(621i) Effect of Particle Concentration on the Flow-Induced Crystallization of High Molecular Weight Isotactic Polypropylene

Flow-induced crystallization, ubiquitous in polymer melt processing techniques, occurs when semicrystalline polymer melts are subjected to large deformations prior to supercooling. The entropy-reduction and chain orientation involved in this process can form flow-induced precursors, leading to faster crystallization kinetics and changes in crystalline morphology. With increasing levels of shear stress, isotactic polypropylene can form a highly oriented structures, which contribute to greatly improved material properties. Herein, the effect of particle concentration (catalyst residue) on the flow-induced crystallization of two samples of isotactic polypropylene was investigated through shear rheology and and ex-situ simultaneous small/wide angle X-ray scattering (SAXS/WAXS). After shearing, flow-induced crystallization was monitored in a rotational rheometer using oscillatory time sweeps and temperature ramps. The sample with higher concentrations of catalyst residue showed faster crystallization kinetics and crystallized at higher temperatures for moderate levels of specific work.
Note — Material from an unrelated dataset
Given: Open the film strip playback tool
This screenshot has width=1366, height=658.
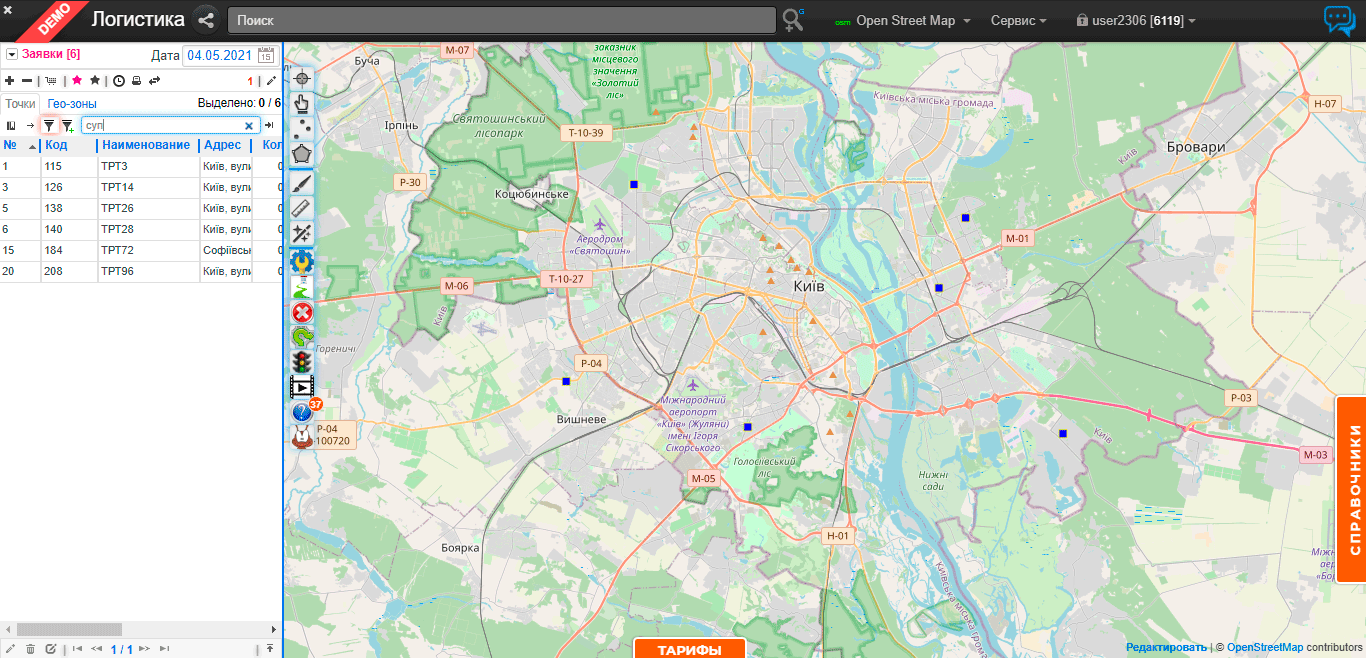Looking at the screenshot, I should pyautogui.click(x=302, y=386).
The effects of increased particle concentration diminished with increasing levels of work, where upon reaching a saturation threshold flow effects were predominant. Under conditions of short term shear, the X-ray data confirm that the highly oriented shish-kebab morphology could be induced when a critical shear stress of ~0.1 MPa is attained. Interestingly, we found that these shish-kebab structures could also be formed at low shear stresses when sheared for very long times.